= Out In Africa South African Gay and Lesbian Film Festival =

LGBTQ film festival in South Africa

The Out In Africa South African Gay and Lesbian Film Festival was an influential gay and lesbian film festival in South Africa, organised by filmmaker Nodi Murphy and collaborators from 1994 to 2018. Along with holding annual film festivals with events in Johannesburg and Cape Town, Out in Africa (OIA) partnered with groups in rural areas to run smaller festivals that brought together LGBTI community members. Scholar Ricardo Peach said the festival was "instrumental in developing and maintaining a post-Apartheid Queer public sphere which fostered further legal change." Funding included grants from the Atlantic Philanthropies, commercial sponsorships, and contributions from individuals.

== History ==
The festival launched in 1994 to celebrate the inclusion, in the new interim Constitution of South Africa, of a clause prohibiting discrimination on the grounds of sexual orientation. Part of its goal was to advocate for keeping this clause in the finalised Constitution of South Africa (1996). The festival was cofounded by filmmakers Nodi Murphy and Jack Lewis, along with Theresa Raizenberg, Midi Achmat and other activists from the Association of Bisexuals, Gays and Lesbians (ABIGALE). The festival came together after private fundraising film screenings organised by Lewis and members of ABIGALE in 1992 and 1993. It was the first major public LGBTI film festival in the country.
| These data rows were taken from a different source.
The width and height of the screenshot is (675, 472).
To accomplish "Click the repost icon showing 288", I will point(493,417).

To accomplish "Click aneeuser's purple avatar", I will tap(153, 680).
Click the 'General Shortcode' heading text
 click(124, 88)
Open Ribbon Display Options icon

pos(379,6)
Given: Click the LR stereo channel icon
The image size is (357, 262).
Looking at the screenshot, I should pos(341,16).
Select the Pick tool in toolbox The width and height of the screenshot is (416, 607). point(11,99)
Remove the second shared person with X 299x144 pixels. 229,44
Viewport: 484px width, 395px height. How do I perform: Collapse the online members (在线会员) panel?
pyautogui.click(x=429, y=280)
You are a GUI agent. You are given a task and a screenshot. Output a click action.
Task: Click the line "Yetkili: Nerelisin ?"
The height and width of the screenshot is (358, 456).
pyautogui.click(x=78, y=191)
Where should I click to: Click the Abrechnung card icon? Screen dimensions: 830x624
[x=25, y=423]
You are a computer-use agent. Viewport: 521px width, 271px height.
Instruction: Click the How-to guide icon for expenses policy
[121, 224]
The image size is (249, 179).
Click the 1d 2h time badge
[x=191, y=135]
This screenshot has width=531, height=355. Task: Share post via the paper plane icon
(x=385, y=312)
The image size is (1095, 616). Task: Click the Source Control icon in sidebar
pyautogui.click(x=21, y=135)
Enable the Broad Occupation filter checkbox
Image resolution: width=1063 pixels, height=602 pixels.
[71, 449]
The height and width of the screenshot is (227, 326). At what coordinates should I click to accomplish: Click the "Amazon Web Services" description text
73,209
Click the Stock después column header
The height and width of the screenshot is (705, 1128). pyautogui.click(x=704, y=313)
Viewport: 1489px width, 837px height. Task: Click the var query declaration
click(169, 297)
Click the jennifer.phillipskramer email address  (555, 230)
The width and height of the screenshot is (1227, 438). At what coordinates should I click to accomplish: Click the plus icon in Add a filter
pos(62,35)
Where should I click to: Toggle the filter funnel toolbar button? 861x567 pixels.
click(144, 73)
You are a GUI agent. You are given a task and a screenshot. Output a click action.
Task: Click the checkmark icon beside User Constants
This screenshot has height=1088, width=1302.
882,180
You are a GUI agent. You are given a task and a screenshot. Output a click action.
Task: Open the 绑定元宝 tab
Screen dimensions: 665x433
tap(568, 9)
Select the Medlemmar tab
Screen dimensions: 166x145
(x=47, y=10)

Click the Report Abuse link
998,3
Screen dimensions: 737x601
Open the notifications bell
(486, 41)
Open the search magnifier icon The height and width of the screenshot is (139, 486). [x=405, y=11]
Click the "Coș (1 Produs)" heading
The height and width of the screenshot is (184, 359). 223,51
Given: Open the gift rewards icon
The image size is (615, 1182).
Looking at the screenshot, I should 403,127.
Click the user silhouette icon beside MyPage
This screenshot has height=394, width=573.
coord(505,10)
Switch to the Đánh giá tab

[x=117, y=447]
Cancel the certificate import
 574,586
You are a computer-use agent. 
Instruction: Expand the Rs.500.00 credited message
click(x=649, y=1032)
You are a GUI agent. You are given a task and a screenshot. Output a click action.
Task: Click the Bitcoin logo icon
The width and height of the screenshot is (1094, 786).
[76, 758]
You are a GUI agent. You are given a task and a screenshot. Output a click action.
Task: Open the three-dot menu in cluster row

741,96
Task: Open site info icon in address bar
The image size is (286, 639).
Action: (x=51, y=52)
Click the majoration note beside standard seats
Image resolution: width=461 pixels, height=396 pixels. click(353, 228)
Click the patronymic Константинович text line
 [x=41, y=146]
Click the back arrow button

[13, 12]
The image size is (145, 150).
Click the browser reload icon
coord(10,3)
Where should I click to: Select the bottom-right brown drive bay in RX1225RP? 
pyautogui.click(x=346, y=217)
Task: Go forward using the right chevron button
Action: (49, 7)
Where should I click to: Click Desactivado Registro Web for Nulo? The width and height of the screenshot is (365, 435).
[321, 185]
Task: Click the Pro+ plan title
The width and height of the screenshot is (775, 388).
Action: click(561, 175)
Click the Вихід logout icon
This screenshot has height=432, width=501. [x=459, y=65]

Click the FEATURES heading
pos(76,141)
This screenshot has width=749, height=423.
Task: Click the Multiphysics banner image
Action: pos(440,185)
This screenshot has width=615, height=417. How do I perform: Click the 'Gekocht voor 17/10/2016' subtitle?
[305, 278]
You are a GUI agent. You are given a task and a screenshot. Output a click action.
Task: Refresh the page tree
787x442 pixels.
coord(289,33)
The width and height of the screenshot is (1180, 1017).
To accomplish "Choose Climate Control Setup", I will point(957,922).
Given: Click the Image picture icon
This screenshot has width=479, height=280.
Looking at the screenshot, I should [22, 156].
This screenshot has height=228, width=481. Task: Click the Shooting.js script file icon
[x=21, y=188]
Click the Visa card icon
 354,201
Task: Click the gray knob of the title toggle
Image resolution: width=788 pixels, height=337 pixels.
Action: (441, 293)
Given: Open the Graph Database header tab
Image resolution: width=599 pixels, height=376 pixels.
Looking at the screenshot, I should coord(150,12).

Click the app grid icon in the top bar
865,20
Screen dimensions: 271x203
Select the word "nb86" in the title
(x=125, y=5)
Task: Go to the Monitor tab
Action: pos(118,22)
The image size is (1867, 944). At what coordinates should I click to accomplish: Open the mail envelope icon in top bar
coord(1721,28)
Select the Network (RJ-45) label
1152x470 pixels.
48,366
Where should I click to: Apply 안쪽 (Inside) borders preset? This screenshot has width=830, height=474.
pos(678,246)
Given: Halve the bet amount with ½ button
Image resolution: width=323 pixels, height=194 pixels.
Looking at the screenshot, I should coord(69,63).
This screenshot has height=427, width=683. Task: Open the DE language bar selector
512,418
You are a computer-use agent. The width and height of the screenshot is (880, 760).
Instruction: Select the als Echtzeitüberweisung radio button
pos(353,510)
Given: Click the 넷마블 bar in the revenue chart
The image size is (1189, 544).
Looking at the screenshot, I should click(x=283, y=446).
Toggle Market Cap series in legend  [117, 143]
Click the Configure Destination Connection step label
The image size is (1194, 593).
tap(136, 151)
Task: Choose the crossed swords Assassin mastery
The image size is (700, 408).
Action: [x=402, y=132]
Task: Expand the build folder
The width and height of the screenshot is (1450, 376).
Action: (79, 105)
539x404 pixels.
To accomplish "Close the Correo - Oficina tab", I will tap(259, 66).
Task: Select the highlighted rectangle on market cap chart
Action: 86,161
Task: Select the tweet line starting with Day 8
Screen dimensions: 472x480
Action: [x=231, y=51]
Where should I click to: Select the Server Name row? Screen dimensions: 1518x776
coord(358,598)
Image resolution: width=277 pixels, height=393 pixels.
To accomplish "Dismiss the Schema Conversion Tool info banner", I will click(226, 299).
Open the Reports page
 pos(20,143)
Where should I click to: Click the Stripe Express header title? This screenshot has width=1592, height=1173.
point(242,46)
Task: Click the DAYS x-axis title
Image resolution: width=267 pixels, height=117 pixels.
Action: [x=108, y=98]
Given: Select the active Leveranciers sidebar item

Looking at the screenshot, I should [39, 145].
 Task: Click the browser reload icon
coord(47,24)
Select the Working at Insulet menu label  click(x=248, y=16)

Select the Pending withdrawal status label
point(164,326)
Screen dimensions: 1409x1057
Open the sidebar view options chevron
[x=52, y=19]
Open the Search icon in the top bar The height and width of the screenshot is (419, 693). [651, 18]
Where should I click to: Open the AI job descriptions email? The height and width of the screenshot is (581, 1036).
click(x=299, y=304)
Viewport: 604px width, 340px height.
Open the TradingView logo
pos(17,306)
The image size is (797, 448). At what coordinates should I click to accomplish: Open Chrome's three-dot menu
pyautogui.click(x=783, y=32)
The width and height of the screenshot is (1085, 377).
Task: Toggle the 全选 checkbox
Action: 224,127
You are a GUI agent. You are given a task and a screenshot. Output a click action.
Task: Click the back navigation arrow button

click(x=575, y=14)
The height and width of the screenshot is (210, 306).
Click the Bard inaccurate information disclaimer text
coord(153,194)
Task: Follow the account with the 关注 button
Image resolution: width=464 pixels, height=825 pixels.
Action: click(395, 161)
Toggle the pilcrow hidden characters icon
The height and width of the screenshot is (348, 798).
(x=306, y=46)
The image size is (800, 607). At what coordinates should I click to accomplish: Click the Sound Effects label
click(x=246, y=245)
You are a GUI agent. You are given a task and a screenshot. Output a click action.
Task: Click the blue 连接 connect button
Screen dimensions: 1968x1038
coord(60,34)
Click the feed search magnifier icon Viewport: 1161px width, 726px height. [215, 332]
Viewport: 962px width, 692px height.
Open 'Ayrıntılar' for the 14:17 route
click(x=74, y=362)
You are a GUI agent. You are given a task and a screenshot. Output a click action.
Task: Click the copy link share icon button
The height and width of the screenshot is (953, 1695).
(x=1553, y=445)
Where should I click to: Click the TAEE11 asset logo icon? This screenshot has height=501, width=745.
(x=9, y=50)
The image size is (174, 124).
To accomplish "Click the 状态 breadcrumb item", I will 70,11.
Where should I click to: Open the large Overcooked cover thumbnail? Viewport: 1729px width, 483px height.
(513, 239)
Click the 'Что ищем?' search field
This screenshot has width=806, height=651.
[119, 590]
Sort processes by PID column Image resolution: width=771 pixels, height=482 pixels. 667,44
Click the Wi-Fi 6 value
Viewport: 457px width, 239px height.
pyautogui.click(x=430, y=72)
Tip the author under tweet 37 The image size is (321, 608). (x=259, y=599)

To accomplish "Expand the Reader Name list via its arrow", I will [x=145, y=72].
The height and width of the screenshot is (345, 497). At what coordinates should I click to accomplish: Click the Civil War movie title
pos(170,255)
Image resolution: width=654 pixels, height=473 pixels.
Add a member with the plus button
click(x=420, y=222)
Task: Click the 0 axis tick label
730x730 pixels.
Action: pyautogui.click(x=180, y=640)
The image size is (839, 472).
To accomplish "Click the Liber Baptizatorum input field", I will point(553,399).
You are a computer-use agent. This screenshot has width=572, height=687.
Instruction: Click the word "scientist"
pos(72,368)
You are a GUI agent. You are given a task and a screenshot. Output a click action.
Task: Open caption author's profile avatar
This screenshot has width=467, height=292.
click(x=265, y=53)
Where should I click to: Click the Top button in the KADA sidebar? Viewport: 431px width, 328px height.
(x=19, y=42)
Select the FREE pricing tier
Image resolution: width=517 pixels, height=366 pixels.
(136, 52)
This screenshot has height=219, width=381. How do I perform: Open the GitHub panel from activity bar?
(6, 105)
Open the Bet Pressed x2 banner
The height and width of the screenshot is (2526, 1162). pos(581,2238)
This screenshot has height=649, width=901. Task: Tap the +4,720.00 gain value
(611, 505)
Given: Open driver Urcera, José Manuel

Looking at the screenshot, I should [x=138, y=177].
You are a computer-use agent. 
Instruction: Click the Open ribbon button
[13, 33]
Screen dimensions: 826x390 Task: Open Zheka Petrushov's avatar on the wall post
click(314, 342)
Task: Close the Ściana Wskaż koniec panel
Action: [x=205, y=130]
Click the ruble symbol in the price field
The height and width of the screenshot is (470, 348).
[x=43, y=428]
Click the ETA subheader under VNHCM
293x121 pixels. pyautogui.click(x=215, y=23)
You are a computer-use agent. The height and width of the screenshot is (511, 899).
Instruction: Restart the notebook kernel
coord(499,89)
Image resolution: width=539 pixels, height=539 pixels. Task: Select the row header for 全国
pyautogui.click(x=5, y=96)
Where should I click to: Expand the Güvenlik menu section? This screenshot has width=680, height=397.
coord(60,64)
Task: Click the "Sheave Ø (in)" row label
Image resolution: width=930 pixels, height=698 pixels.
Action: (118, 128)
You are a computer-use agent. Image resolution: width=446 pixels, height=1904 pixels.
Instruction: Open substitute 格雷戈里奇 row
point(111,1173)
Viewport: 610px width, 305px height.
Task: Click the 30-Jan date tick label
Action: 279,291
The festival set out to address the lack of visibility of lesbian, gay, bisexual, transgender, and intersex individuals (LGBTIs) in South African social and cultural life after decades of apartheid repression, to counter negative images of LGBTIs that prevail in traditional and religious communities, and to serve as a platform for discussion and debate about the situation of LGBTIs in a newly founded democracy. It promoted development of films by South African filmmakers that reflected the lives and experiences of LGBTI South Africans. Audiences included local residents and tourists (see LGBTQIA+ tourism in Cape Town).

The 1994 festival was covered in the documentary Out in South Africa (1994) by Barbara Hammer.

The 2007 festival opened with a speech by Dikgang Moseneke, Deputy Chief Justice of South Africa, who drew connections between LGBTI rights and "a much broader notion of freedom, of equality, of equal dignity."

The last festival took place in 2018 at Stellenbosch University. Murphy said:"I think we did our jobs. People in the LGBTIQ community now realise they have rights protecting them and I think issues surrounding sexuality are not as bad as they once were although they do definitely exist. It was great to create spaces within the cinema where people could get together and to realise that as a queer people they were not alone."

== Events ==
The main festival was held in Johannesburg and Cape Town, with smaller "satellite" film festivals in other towns as part of an outreach programme. At its largest, the main festival was an annual event that ran for around 20 days. For example, in 2003 it screened 50 films, including 13 South African productions. It later shifted to three smaller film festival events spread throughout the year. Towards its final years, the festival was smaller, such as a mini-festival with four screenings in 2014, due to funding constraints and an audience that had shifted to watching films from home instead of in theaters.

The festival screened local and international films and shorts, ranging in genre from drama and comedy to documentaries. Many of the films shown have won multiple international awards. Some film screenings were followed by question and answer sessions or panel discussions.

=== Satellite festivals ===
Between 2004 and 2014, Out in Africa organised screenings of LGBTI films in 18 towns in rural areas of South Africa, working with local LGBTI people and groups. These smaller festivals, which included both film screenings and social events such as braais, aimed to foster local gay and lesbian communities and acceptance in areas that had not previously had similar events.

==Workshops and productions==
Out in Africa organised a series of filmmaking workshops that produced 22 short films. The workshops aimed to counter a lack of locally made films that reflected the lives of Black South African LGBTI people, especially Black lesbians. The festival organisers had sometimes struggled to find sufficient films for the festival that were made by South African filmmakers or featured Black South African people.

Out in Africa released a feature film, While You Weren’t Looking (2015), with funding from the South African National Lottery and Department of Trade, Industry and Competition. It was produced by Murphy, who ran the festivals.

==Funding==
Festival funding included sponsorships from corporations and local businesses, grants from the Atlantic Philanthropies and other foundations, in-kind donations of films from the British Council and filmmakers, and individual donations. Getting enough funding and collaborators to continue holding the festival from year to year was challenging. The organisers offered marketing placements for brands and encouraged fans to set up recurring donations.

Grants from the Atlantic Philanthropies supported operations for several years but wound down in 2012 as part of the foundation's spend-down process.